Opinión

La suerte de Petunia

Si viniese alguien desde el “más allá” – que debe ser un lugar muy lejano pero al que también se llega de repente- y viese este mundo nuestro, tendría la sensación de que  habríamos devenido en la pobreza más absoluta: caras enjutas, pantalones desgastados y rotos y zapatillas de todo a cien. 

Hace no muchos años ese era el aspecto que tenían los pobres. Llegaban a las aldeas con su saco de pedir. Las abuelas compartían con ellos un trozo de pan, puede que un trozo del tocino, les invitaban a un plato de caldo y un vaso de vino. Y las abuelas se quedaban tan ricamente –nunca mejor dicho- sabiendo que en el bloc de San Pedro les habían apuntado un positivo 

El dinero nos vuelve locos. Aunque ya dice mi amiga Amina que el único que nos vamos a llevar es el que hayamos dado en limosnas.

Cada lunes observo el local de loterías. La gente entra con un respeto supremo. No se habla. Se sigue la fila. Se pide con un hilito de voz el número que siempre se juega pero que nunca toca. Porque eso sí, luego intentamos auscultar, con ansiedad, los pómulos de Ethel, la lotera, aunque… tampoco ese día hemos tenido suerte.

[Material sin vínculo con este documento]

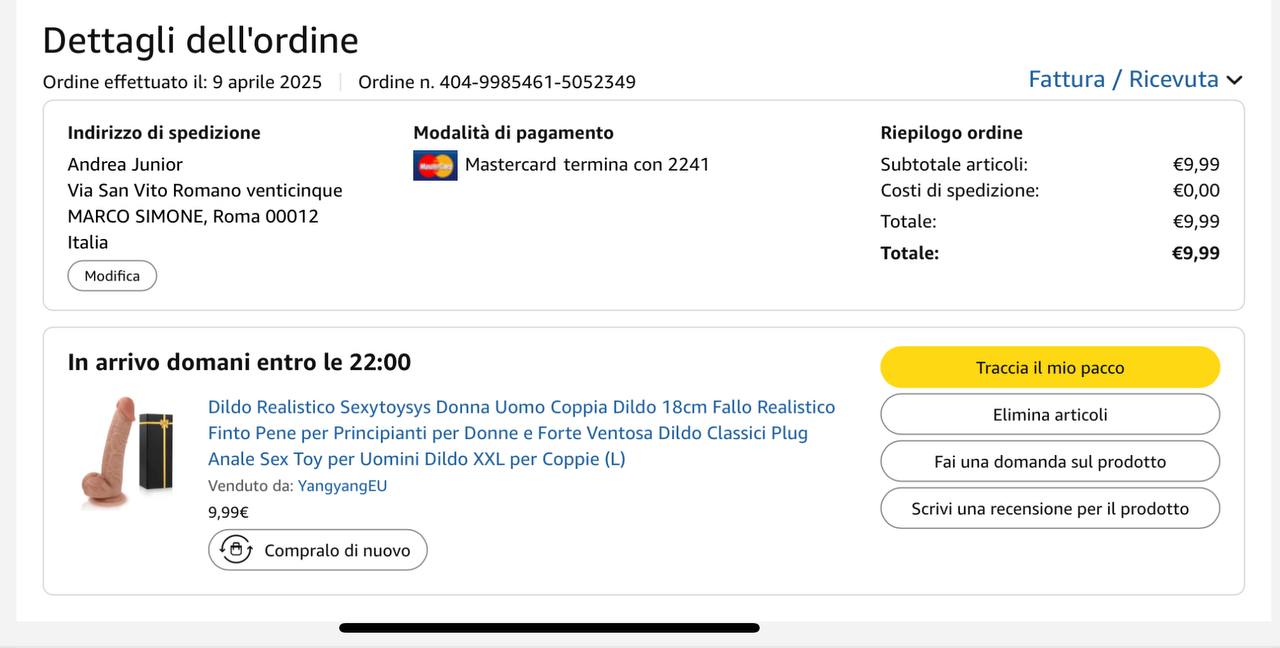Open the product thumbnail image

click(x=127, y=452)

Pero el local tiene un halo especial. El que entra, que debemos ser todos, siente pudor. Nuestro número es secreto. Nuestros deseos, también secretos, nunca cumplidos. Es como desnudarnos de los sueños. Pero la próxima semana… Ethel seguirá leyendo en nuestros rostros ese sinónimo de “esperanza” al que llaman “ilusión”.

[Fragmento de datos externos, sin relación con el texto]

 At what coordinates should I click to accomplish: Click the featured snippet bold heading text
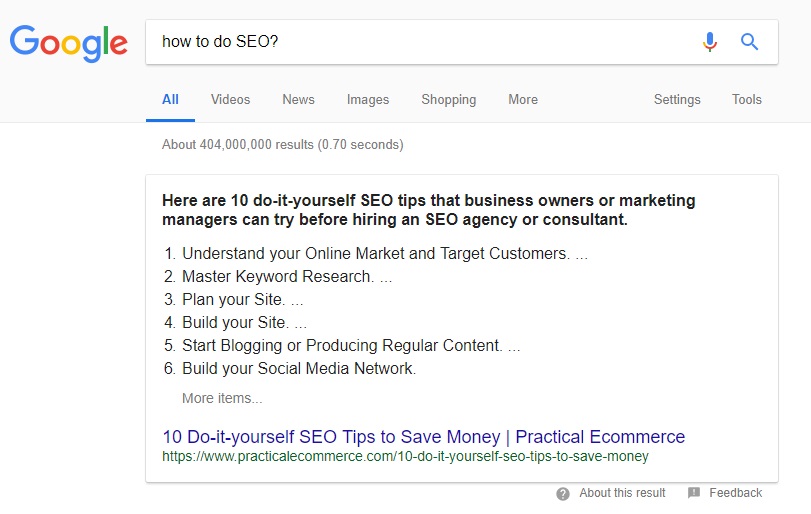tap(428, 210)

Me han dicho que la posibilidad de que nos toque un buen premio se reduce a… casi mejor no jugar. De todas formas ¿y si, por fin,  nos tocase ese grandísimo premio? Pues no sé qué haríamos…pero no se lo diríamos a nadie ¡No! Buenos están los tiempos como para ir por ahí diciendo que estás forrado. Aunque… bueno… siendo así… se me ocurre que casi no merece la pena que nos toque. No señor. Porque lo magnífico sería salir por todo el barrio gritando: ¡Soy rico! ¡Millones! Y las gentes saldrían a los balcones a ver tu limusina plateada y a ver  tu chofer con gorra.

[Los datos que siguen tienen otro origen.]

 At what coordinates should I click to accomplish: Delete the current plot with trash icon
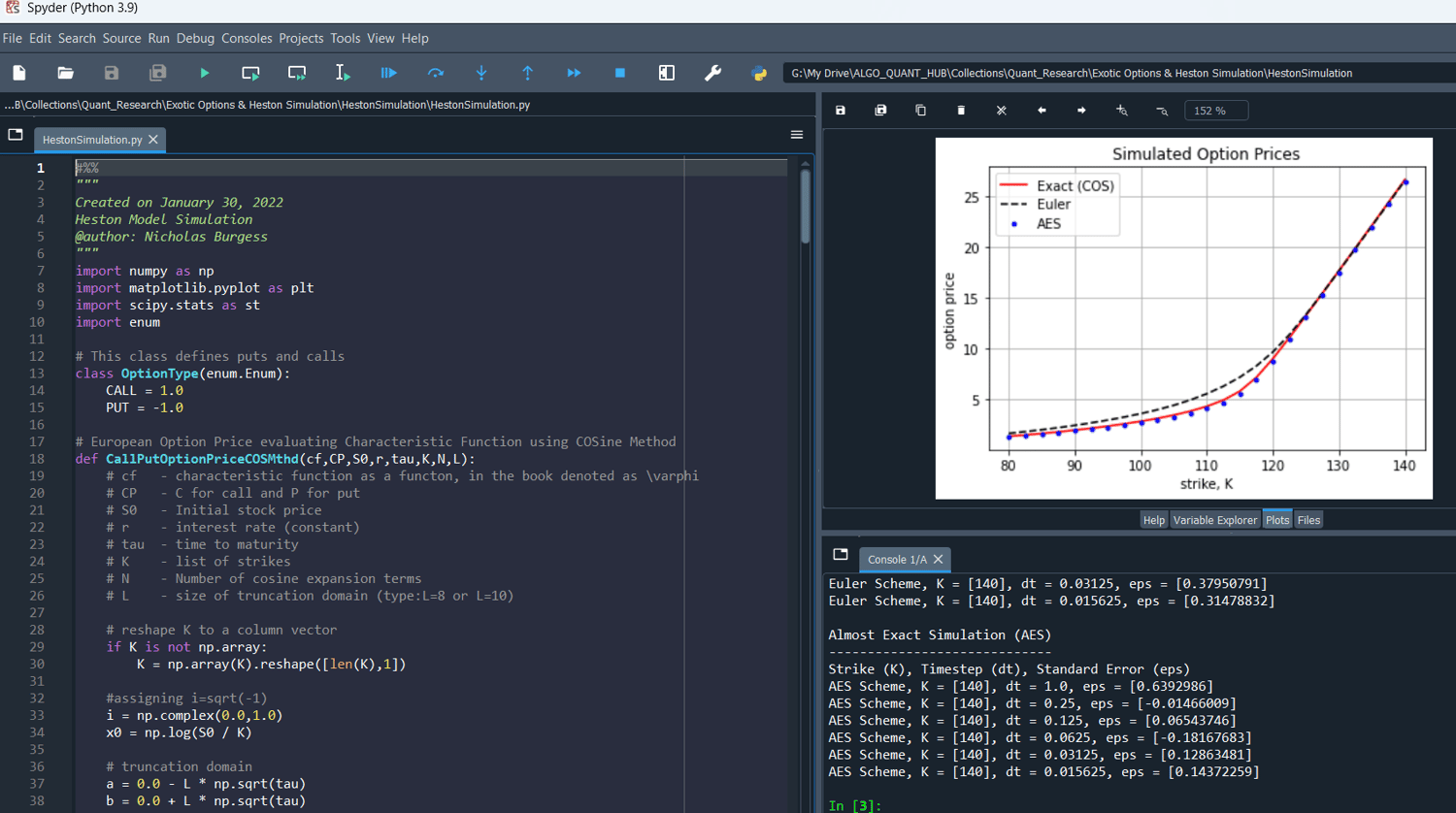tap(961, 111)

Envidiosos, nos hemos  inventado, a nuestro favor, esas leyendas urbanas de los nuevos millonarios que se fueron a la ruina después de perder el amor de la familia y de sus amigos. Y nos consolamos mutuamente con la suerte que hemos tenido de… “no haber tenido suerte”. 

En aquellos años del hambre, que en este país han sido un porrón, la señora Petunia era considerada la más pobre del Ayuntamiento. Si nadie tenía casi nada… ser la más pobre tenía que ser… la repera limonera. Pero como hemos sido un país solidario, los vecinos, tocado su corazón, acordaron hacer una colecta para comprarle una gallina. Dicho y hecho. Juntaron aquellos cuartos y en la feria del veintiocho le compraron una gallina pedresa preciosa. Claro que como nadie va a tener toda la suerte del mundo, ocurrió que una tarde se le perdió su gallina. ¡Qué drama! Que si la zorra, que si la garduña, que si… a saber. Y aquella mujer que había sido pobre, pero ahora tenía una gallina, lloraba por los caminos diciendo: “¡Qué feliz es aquel que no tiene nada!”.

Que no, que no voy a desearles la suerte de la señora Petunia.